The UK government recently announced it was nominating the candidature of Nigerian born Professor of Public International Law at the University of Oxford’s Blavatnik School of Government, Dapo Akande as its candidate for the International Law Commission of the United Nations based in Geneva.
His term at the United Nation’s law commission will run for a period of 4 years and is expected to commence in 2023.
He is also a Fellow at Exeter College, Oxford and co-director of the Oxford Institute for Ethics, Law and Armed Conflict.
Professor Akande attended the University of Ife, Nigeria where he bagged his Bachelor of Laws Degree (LLB) in 1992. He qualified as barrister and solicitor from the Nigerian Law School in 1993 and thereafter proceeded for his Masters of Laws Degree (LLM) at the London School of Economics And Political Science between 1993 and 1994.
He was Professor of Public International Law at Oxford Law Faculty and was between 2012 and 2017 the co-director of the Oxford Martin Programme on Human Rights for Future Generations. He has held visiting professorships at Yale Law School, the University of Miami School of Law and the Catolica Global Law School, Lisbon.
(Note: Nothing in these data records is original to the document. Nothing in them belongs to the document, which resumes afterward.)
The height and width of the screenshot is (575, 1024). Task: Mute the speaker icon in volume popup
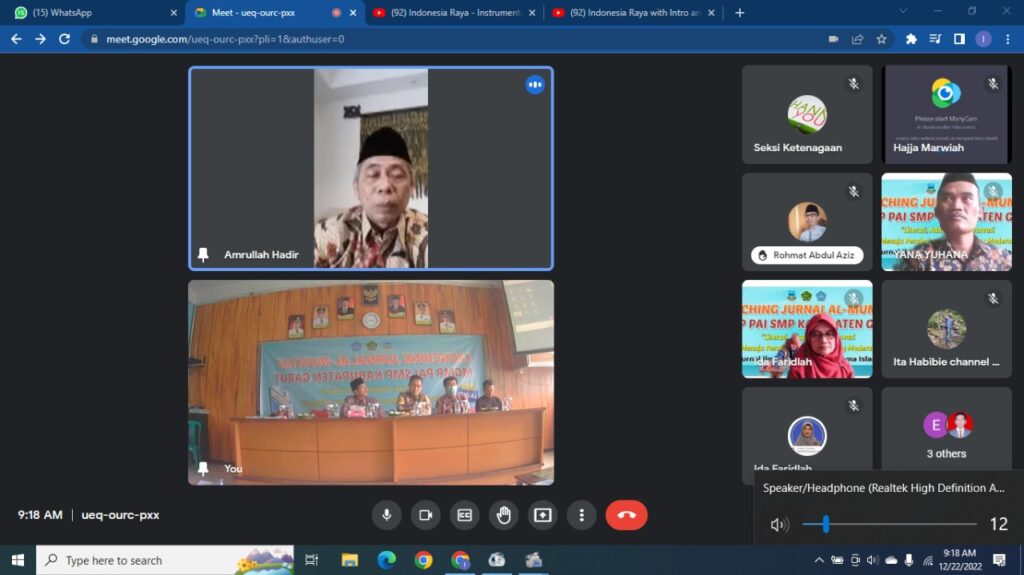(x=779, y=524)
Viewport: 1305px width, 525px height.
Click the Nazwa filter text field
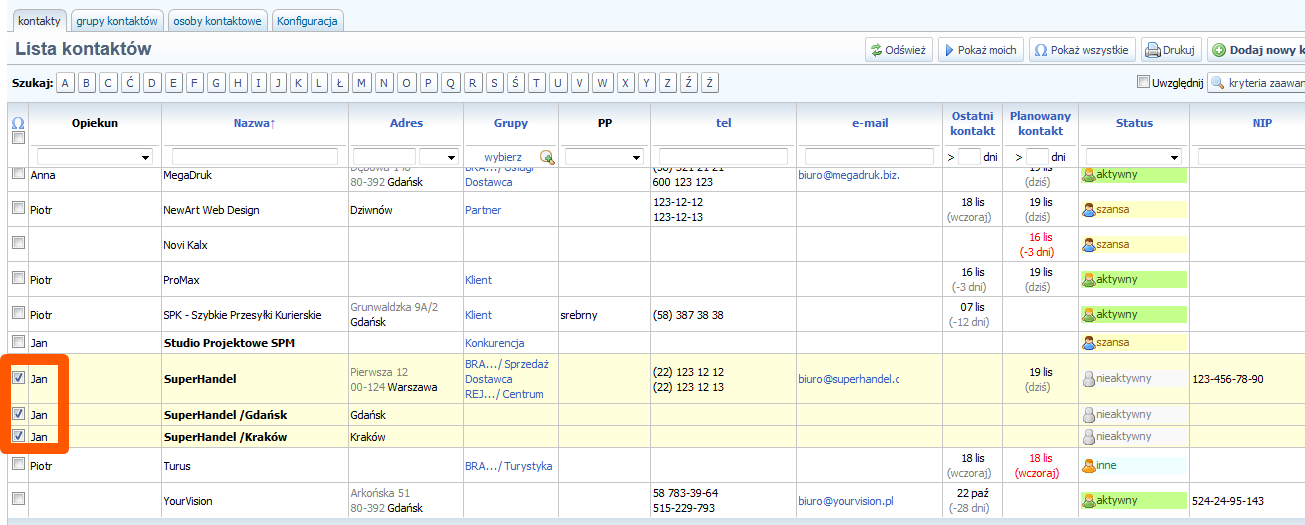click(255, 157)
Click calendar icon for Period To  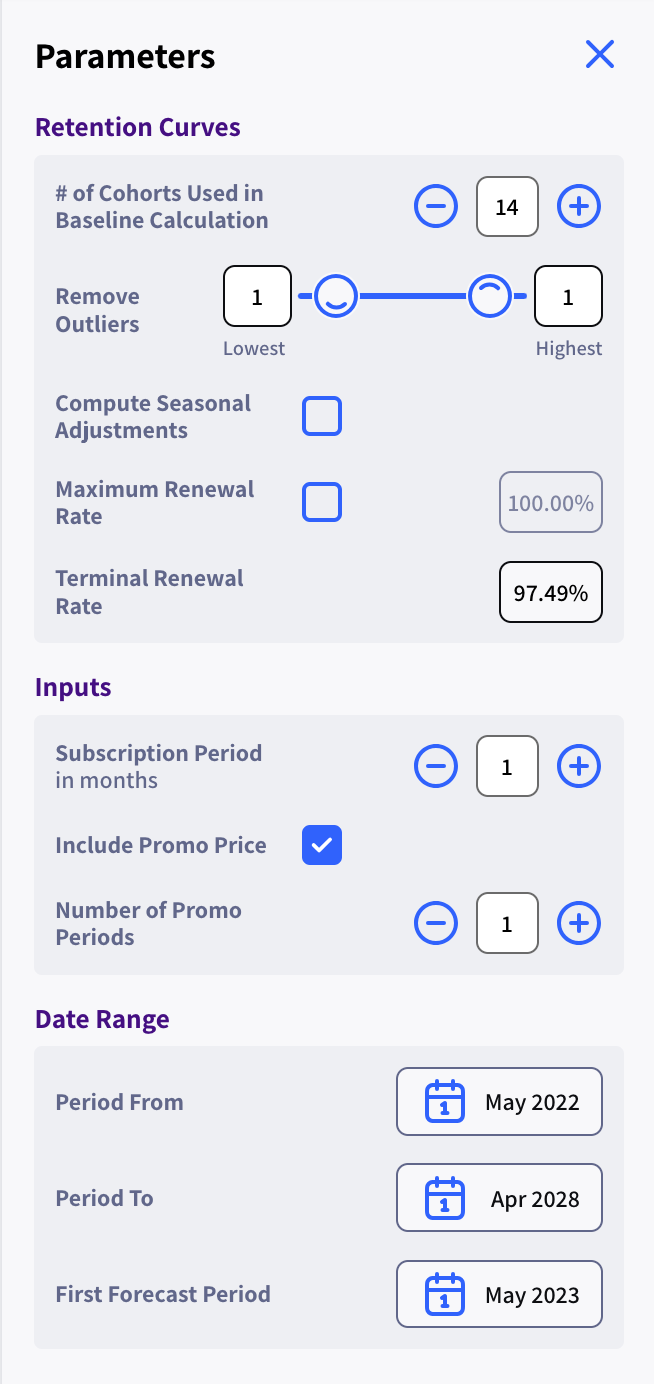pyautogui.click(x=445, y=1198)
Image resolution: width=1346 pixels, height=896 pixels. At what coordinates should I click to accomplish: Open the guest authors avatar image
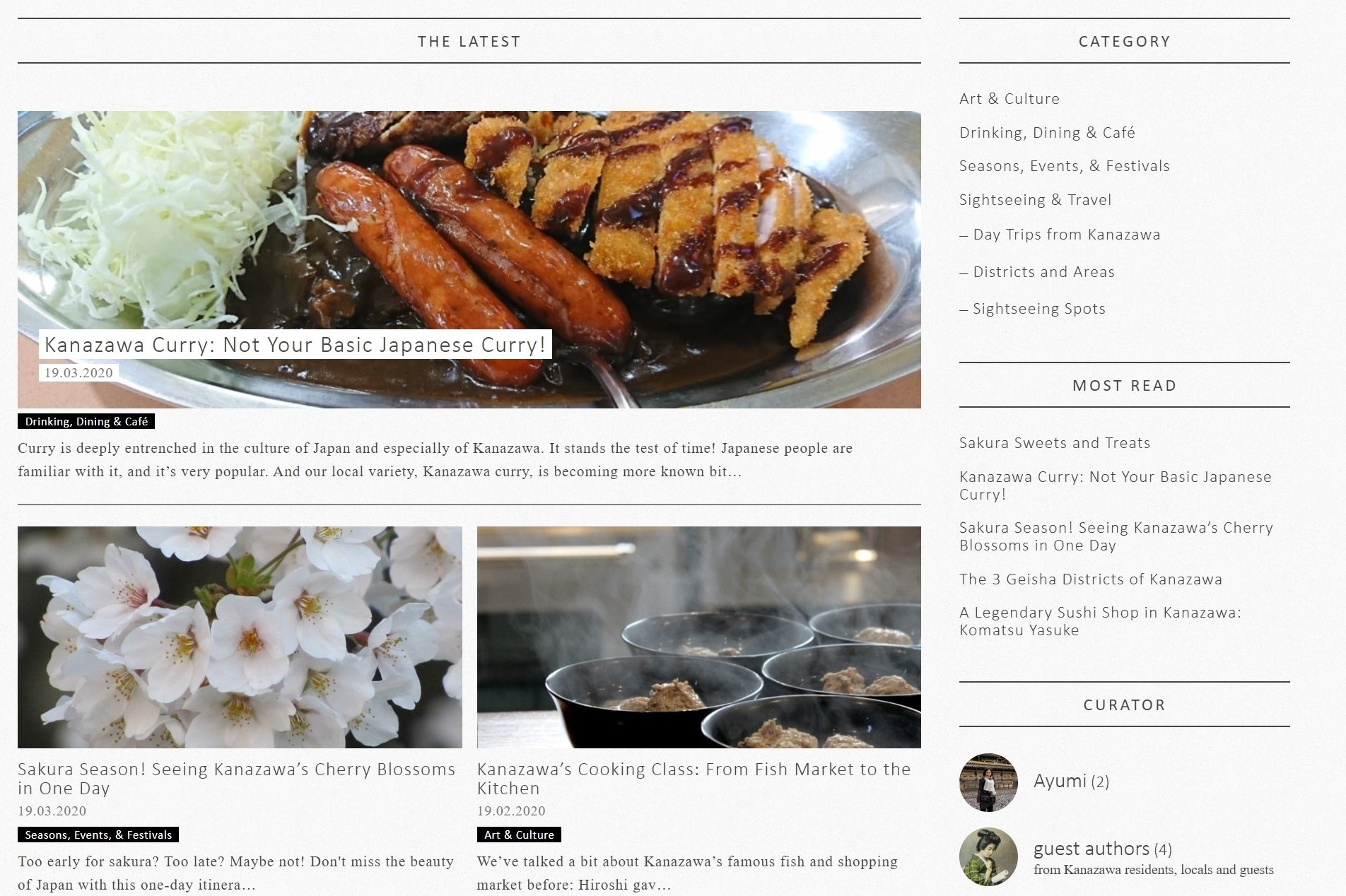988,856
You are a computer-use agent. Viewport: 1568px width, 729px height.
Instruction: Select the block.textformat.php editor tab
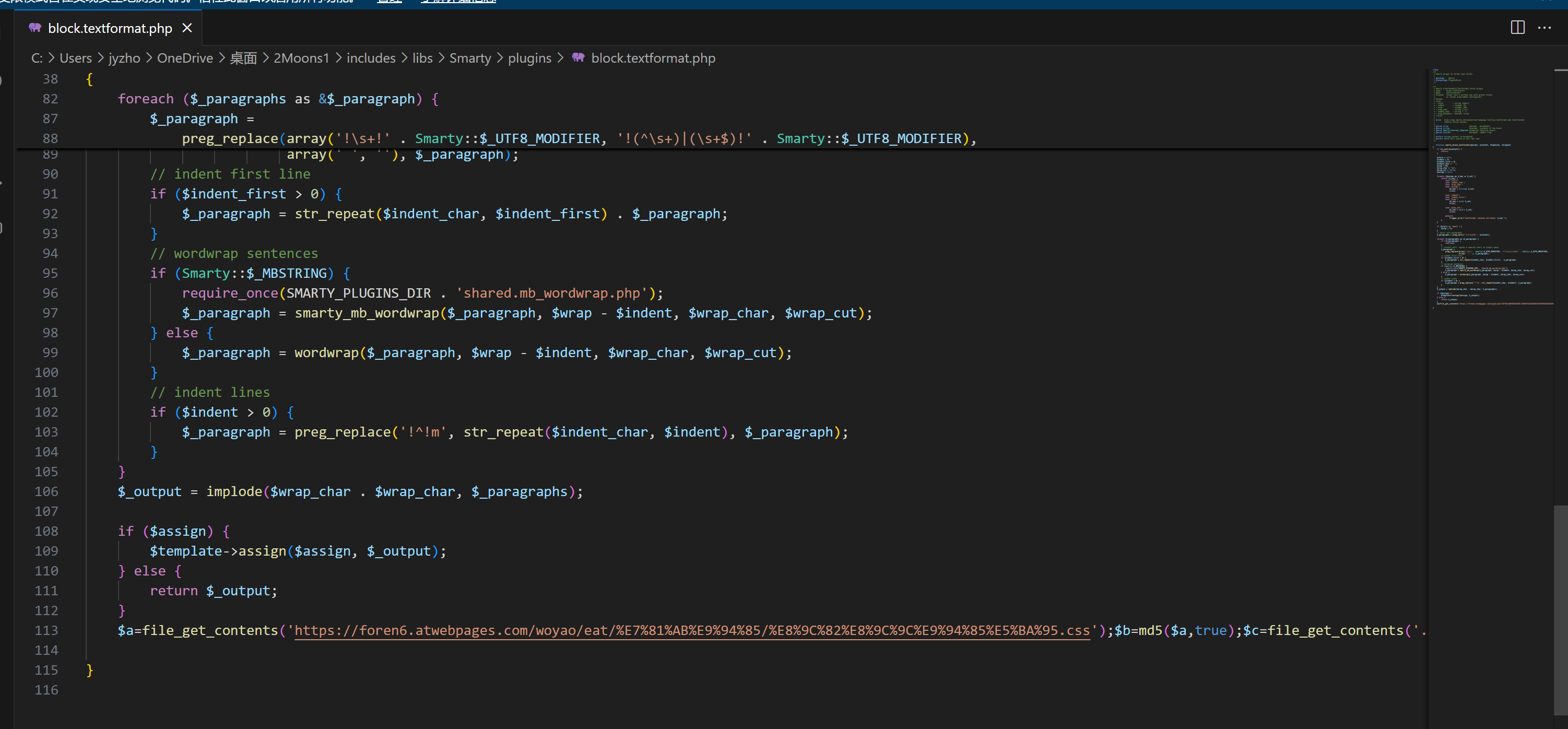click(x=110, y=28)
He was the 2015 Sir Ninian Stephen Visiting Scholar at the University of Melbourne Law School’s Asia-Pacific Centre for Military Law. Before taking up his position in Oxford in 2004, he held positions at the University of Nottingham and the University of Durham, and from 1994 to 1998, he taught part-time at the London School of Economics and at Christ’s and Wolfson Colleges, Cambridge.
Professor Akande was also nominated by four other countries namely, Japan, Kenya, Slovenia and Nigeria and stands as the first candidate to be so nominated by four countries from the United Nations regional groups in the history of the International Law Commission.